Which one of the following complexes will consume more equivalent of aqueous solution of `Ag(NO_(3))` ?

To determine which complex will consume more equivalents of aqueous Ag(NO₃)₃, we need to analyze the number of chloride ions (Cl⁻) released by each complex.

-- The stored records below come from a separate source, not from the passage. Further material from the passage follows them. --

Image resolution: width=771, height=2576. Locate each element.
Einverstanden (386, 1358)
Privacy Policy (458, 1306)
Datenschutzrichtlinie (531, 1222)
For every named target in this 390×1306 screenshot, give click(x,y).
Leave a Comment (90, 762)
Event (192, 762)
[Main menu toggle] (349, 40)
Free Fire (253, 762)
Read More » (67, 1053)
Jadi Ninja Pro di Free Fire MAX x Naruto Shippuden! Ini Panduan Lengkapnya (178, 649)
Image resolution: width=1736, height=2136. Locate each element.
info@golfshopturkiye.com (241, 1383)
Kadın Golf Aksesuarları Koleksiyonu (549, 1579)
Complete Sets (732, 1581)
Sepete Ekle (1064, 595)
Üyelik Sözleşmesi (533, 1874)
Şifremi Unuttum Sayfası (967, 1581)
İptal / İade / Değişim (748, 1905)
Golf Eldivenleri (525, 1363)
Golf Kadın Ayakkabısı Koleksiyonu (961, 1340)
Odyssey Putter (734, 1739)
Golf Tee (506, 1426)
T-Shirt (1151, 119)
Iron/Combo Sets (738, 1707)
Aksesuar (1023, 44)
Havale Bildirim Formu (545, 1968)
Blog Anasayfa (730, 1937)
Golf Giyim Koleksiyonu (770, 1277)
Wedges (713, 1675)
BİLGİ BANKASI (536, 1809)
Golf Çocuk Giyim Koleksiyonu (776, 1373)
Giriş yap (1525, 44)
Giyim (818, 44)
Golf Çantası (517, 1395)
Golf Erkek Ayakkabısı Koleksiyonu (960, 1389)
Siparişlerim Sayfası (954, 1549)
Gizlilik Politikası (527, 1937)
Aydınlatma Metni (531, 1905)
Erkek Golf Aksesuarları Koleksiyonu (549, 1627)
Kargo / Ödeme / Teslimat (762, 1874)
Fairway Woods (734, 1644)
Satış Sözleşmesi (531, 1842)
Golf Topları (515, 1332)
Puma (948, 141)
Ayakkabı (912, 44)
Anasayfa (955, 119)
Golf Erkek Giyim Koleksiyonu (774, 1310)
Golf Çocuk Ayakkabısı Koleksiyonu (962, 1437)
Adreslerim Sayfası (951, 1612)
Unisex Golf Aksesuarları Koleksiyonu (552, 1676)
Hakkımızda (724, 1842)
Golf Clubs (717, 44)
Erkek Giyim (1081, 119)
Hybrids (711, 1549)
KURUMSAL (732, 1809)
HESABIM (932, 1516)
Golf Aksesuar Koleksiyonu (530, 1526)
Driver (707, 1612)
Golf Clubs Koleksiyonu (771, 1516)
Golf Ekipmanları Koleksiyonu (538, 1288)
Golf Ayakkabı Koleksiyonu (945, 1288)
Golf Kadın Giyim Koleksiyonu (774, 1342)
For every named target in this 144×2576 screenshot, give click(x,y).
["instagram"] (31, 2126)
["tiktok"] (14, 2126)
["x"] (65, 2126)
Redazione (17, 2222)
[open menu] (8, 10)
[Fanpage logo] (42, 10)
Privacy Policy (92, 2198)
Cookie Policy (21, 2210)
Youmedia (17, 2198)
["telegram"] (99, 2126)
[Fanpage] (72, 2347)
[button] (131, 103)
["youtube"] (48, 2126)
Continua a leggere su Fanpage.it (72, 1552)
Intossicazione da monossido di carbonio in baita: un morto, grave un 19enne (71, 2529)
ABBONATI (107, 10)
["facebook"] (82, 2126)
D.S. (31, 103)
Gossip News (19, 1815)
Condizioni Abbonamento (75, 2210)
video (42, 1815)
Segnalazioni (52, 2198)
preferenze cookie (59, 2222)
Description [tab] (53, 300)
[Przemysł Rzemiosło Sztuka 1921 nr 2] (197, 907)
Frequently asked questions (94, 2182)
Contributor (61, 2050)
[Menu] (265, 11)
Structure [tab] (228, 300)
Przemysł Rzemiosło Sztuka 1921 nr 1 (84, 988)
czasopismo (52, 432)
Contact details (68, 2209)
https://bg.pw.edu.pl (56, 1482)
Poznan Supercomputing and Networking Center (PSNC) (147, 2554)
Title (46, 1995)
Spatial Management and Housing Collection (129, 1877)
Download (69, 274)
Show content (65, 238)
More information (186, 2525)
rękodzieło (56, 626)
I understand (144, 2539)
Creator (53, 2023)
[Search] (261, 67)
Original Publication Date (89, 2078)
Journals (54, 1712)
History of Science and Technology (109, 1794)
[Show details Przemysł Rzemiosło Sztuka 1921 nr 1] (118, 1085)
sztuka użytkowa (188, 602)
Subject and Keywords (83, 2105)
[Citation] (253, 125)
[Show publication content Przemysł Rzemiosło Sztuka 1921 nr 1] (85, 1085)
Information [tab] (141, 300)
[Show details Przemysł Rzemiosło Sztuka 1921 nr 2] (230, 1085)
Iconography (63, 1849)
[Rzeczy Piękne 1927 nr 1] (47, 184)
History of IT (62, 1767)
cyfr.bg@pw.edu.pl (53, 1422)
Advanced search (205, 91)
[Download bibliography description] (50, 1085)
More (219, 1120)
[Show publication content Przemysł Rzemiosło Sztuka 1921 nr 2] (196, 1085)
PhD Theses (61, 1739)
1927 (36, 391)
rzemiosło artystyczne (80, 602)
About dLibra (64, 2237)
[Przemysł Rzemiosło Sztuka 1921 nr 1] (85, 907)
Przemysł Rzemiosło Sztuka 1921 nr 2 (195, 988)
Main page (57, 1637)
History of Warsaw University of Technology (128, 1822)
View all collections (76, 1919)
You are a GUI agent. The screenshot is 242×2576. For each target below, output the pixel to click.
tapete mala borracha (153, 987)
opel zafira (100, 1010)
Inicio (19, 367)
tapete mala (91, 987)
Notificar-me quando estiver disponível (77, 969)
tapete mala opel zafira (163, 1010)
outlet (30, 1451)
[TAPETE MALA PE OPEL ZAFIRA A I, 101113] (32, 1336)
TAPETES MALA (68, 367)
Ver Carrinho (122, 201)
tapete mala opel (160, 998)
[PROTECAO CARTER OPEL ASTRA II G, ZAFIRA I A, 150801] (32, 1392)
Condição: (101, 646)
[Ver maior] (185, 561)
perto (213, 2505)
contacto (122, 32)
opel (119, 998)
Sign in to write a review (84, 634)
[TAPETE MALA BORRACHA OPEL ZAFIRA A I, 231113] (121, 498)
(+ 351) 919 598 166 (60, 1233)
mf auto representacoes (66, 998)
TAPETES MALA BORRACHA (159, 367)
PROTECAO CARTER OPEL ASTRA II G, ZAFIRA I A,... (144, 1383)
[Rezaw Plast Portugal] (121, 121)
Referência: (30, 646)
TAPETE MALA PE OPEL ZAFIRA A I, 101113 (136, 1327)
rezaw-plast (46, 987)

The more Cl⁻ ions present, the more AgCl precipitate will form when reacted with AgNO₃. ### Step-by-Step Solution: 1. **Identify the Complexes**: We need to analyze the given complexes to see how many Cl⁻ ions each one releases into the solution. 2. **Complex 1: Na₃[CrCl₆]** - This complex dissociates into 3 Na⁺ ions and 1 CrCl₆³⁻ ion. - The CrCl₆³⁻ ion contains 6 Cl⁻ ions. - **Total Cl⁻ ions = 6** 3. **Complex 2: [Cr(H₂O)₅Cl]Cl₂** - This complex dissociates into 1 [Cr(H₂O)₅Cl]²⁺ ion and 2 Cl⁻ ions. - **Total Cl⁻ ions = 2** 4. **Complex 3: [Cr(H₂O)₆]Cl₃** - This complex dissociates into 1 [Cr(H₂O)₆]³⁺ ion and 3 Cl⁻ ions. - **Total Cl⁻ ions = 3** 5. **Complex 4: Na₂[CrCl₅(H₂O)]** - This complex dissociates into 2 Na⁺ ions and 1 [CrCl₅(H₂O)]²⁻ ion. - The [CrCl₅(H₂O)]²⁻ ion contains 5 Cl⁻ ions. - **Total Cl⁻ ions = 5** 6. **Comparison of Cl⁻ Ions**: - Complex 1: 6 Cl⁻ - Complex 2: 2 Cl⁻ - Complex 3: 3 Cl⁻ - Complex 4: 5 Cl⁻ 7. **Conclusion**: The complex that releases the most Cl⁻ ions is Complex 1: Na₃[CrCl₆], which releases 6 Cl⁻ ions. Therefore, it will consume the most equivalents of Ag(NO₃)₃, leading to the formation of AgCl precipitate. ### Final Answer: The complex that will consume more equivalents of aqueous Ag(NO₃)₃ is **Na₃[CrCl₆]**.